このうち、コロナの感染拡大によって生じるシナリオごとのスコアを全部足し合わせたのが「総合スコア」だ。プラスやマイナスの数値が大きいほどコロナによって増益や減益となるリスクが高いことを意味する。

 業績が上がるランキング上位には、1位のリニカルや2位のパラマウントベッドホールディングス(HD)など、医療関連の会社が目立つ。リニカルのほか、3位のシミックHD、13位のイナリサーチは、臨床試験(治験)など新薬の開発支援事業を手がけている。コロナの感染拡大で医薬品の開発需要が高まると、治験の受託やコンサルティングサービス受注が増え、業績アップにつながると見込まれている。

 4位の川本産業や7位のホギメディカル、9位のカイノス、14位の興研などは、マスクや消毒液といった衛生用品や、医療用の検査薬や器具を扱う。やはりコロナで国内外の病院や個人向けの「特需」が見込まれる。コンドーム大手として知られる48位の相模ゴム工業も、実は医療用のゴム手袋を手がけている。

 ランク入りした企業の中には、冒頭に紹介したメルカリ(31位)をはじめ、ITやAIといった先端技術を使って新しい分野を切り開いてきた会社が多い。

 楽天証券チーフ・ストラテジストの窪田真之さんはこう指摘する。

「AIやIoTなどを活用したIT革命の総仕上げである『第4次産業革命』の進行がコロナで加速した。今まで5年や10年かかるとみられていた進化が1年や2年になったイメージ。
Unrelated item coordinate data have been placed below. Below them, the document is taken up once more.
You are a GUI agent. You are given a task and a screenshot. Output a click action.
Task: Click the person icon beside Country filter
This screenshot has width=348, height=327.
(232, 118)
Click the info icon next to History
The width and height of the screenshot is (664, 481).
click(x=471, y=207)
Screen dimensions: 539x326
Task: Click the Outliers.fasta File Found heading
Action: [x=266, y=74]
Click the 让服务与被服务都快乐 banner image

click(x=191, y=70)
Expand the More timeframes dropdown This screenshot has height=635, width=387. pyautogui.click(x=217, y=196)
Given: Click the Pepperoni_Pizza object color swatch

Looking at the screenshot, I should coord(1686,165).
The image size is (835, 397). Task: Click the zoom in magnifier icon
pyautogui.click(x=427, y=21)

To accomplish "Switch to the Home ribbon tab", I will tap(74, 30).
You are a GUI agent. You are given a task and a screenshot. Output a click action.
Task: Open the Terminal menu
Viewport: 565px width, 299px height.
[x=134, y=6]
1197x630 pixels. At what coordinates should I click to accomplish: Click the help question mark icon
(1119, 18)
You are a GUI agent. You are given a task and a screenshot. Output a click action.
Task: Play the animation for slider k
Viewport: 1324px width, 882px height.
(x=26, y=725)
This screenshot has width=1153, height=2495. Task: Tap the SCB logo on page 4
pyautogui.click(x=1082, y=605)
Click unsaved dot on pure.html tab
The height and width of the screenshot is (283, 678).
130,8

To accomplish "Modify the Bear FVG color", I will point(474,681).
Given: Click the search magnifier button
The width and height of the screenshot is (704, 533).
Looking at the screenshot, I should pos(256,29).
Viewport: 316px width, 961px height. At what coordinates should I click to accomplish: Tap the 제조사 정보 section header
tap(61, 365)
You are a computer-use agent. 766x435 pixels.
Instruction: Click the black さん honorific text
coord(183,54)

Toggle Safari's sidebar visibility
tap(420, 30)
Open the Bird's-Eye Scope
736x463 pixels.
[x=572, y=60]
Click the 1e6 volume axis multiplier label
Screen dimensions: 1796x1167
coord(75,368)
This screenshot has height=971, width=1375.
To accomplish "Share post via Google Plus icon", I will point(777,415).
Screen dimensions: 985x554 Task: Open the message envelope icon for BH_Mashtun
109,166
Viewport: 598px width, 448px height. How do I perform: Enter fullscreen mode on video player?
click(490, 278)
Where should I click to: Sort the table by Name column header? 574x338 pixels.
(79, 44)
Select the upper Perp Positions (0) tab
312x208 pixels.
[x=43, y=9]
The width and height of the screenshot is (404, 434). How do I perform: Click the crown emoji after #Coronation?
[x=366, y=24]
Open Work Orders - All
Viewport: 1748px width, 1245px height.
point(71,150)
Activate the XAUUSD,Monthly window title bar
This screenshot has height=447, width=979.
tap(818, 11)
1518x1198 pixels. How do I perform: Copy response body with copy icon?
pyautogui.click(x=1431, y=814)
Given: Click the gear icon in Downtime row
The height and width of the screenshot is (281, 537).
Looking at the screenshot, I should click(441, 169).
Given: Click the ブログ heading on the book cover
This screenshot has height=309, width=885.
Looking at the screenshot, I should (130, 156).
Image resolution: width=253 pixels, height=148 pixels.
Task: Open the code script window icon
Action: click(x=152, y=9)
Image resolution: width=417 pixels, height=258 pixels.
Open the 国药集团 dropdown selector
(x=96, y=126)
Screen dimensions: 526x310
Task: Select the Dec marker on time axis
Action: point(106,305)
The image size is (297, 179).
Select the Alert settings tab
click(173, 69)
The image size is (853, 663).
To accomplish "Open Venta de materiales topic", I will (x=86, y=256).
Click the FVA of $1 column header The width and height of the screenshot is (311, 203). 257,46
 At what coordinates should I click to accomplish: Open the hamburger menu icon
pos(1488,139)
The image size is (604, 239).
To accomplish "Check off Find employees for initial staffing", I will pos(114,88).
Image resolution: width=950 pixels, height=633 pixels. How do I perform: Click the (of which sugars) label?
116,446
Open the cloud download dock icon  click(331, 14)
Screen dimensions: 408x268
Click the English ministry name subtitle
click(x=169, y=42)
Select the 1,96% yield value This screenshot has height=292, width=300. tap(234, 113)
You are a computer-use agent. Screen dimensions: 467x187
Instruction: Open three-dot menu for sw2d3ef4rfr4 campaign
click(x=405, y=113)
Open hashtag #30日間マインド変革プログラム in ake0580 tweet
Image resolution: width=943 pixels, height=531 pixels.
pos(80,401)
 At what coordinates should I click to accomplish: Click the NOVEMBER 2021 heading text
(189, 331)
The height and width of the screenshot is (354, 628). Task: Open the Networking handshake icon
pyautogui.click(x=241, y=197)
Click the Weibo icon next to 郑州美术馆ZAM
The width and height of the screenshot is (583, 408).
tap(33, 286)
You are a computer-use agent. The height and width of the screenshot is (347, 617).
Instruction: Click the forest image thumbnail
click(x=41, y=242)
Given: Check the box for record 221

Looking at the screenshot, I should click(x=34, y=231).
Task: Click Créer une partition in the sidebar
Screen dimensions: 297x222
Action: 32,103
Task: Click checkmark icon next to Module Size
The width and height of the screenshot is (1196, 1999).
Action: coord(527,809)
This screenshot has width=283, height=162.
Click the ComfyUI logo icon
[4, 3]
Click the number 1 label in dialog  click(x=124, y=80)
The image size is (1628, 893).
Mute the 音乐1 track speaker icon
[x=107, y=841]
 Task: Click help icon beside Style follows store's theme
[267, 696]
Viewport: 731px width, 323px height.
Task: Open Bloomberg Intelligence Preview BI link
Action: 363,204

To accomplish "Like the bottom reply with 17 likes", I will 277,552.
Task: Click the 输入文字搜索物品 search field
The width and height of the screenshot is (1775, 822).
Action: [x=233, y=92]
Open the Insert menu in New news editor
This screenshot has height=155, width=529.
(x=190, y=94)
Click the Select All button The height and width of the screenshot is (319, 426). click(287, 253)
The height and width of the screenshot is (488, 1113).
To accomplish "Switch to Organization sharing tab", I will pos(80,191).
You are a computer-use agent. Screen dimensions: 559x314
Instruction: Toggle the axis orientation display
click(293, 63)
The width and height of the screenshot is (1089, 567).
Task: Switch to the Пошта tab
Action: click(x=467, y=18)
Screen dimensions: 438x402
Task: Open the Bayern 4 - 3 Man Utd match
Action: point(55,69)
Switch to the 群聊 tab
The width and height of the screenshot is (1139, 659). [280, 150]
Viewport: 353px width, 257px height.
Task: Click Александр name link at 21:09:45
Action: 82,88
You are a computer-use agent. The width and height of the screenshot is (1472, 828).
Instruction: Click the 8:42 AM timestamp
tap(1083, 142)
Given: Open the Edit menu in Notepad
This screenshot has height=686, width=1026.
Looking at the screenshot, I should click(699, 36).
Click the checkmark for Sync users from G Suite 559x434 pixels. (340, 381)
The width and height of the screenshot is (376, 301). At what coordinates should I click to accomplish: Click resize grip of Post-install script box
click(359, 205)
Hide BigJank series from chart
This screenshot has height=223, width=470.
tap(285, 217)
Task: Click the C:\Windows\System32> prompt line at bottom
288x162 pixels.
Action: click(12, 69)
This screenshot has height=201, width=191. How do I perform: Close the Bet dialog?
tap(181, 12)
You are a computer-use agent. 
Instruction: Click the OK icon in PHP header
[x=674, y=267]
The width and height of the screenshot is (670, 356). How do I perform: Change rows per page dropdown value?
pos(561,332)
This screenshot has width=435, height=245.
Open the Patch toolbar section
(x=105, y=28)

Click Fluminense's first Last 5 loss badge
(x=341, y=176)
コロナ禍でリモートワークや電子商取引関連が好調です」

 フィスコ情報配信部アナリストの仲村幸浩さんも、デジタル関連の会社に注目している。

「IoTや5G、テレワーク、リモート教育、ITで事業の変革につなげる『デジタルトランスフォーメーション(DX)』などが注目です」

 6位のさくらインターネットは、サーバーのレンタルなどを手がける独立系のデータセンター運営会社だ。コロナ後は全社員に在宅勤務を求め、緊急事態宣言中に出社した社員に手当を払ったりするなど、働き方改革にも率先して取り組む。

 テレワークの普及が追い風なのは、8位のブイキューブ。ウェブ会議システムの国内大手だ。コロナ後はテレワークを導入する企業からの相談や受注が増え、8月13日に発表した1~6月期決算は売上高が前年同期比5%増の32億円、最終益は同2.2倍の4億円と増収増益だった。20年12月期の通期業績見通しも大きく引き上げている。